13. Someone once told you (you don’t remember who, you were too tired) that everything, good and bad, is a phase.
You will hold to this when the times are bad but will totally forget when the times are good, so when the sleepless nights/feeding troubles/teething pain hits again, it’ll feel like a sucker punch coming out of nowhere.
14. Baby clothes with zippers are 1,000 times better than those with poppers.
You will wonder why all baby clothes don’t come with zippers. Simple as that.
15. You don’t get a prize for doing everything the hard way.
Take the pain relief, accept all offers of help, give the baby the same breakfast seven days in a row if it means they’ll eat it without fussing, dress them in mismatched clothes—honestly, who cares.

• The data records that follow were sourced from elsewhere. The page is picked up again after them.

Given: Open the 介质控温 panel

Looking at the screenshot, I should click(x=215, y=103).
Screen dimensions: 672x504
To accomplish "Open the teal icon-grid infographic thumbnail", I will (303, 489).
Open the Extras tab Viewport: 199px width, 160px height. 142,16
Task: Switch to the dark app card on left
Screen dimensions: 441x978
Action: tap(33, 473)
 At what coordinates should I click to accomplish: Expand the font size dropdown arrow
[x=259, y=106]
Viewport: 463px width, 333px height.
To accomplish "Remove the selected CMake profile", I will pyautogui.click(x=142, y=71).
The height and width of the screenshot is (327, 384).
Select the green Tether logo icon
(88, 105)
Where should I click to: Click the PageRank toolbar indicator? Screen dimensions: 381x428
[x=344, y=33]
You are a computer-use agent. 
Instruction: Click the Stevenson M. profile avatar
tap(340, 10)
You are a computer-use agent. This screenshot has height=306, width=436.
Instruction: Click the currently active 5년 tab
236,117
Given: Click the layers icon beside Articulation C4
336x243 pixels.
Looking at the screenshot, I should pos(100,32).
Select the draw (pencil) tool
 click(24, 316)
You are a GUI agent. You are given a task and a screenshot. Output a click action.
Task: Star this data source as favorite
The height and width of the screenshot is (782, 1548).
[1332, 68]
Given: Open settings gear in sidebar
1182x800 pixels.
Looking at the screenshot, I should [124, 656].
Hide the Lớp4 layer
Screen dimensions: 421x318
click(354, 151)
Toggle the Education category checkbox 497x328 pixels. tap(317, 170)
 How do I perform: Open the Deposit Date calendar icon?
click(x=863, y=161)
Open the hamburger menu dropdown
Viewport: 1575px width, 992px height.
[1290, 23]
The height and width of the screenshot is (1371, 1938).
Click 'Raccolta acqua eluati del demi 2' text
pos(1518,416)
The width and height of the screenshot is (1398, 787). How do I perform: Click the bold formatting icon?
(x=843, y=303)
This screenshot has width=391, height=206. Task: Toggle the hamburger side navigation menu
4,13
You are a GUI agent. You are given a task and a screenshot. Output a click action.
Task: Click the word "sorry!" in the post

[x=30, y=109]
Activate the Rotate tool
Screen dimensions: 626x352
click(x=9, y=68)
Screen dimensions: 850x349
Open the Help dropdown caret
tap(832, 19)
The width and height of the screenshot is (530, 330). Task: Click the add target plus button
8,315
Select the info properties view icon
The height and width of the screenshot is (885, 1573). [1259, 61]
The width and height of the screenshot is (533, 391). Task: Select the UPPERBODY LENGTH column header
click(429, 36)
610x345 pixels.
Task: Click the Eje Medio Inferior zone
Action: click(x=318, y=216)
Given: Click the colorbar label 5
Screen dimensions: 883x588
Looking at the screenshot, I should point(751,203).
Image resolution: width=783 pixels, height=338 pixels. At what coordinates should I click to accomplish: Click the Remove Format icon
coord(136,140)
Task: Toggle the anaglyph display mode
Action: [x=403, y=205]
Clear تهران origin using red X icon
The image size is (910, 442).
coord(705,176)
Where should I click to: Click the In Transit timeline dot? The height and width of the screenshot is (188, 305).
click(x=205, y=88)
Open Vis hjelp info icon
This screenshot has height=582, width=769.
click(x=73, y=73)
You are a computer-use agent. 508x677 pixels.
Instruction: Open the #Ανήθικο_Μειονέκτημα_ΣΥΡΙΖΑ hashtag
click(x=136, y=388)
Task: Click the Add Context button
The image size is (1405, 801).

16. Inexplicably, you’ll find yourself thinking about doing it again.
No matter how exhausting it was and how crazy you felt, there’s an addictive quality to the intensity of the experience. The endless rushes of oxytocin that come from a small baby nestled asleep in your arms, the sound of their raspy breathing against your chest, the feel of their plump hands gripping your fingertips, the buttery softness of their skin and the way that their joy is utterly contagious, like a wave of happiness rolling over everything in their path —will probably make you want to do it all again.



Yasmin xx
Wow this is the first time I’ve ever read an honest piece of writing on new motherhood. This was amazing. Maybe it’s not like this for some people, obviously how can I know, but for me it was exactly like this and I felt like no one wanted to hear about it. I had a helpful spouse, family and friends but still felt completely isolated and alone because it didn’t seem like they really knew how I felt. Specifically, they didn’t seem to want to know how I felt.
Such wisdom and truth here Yasmin. Welcome back to your world, you tell a powerful story of motherhood.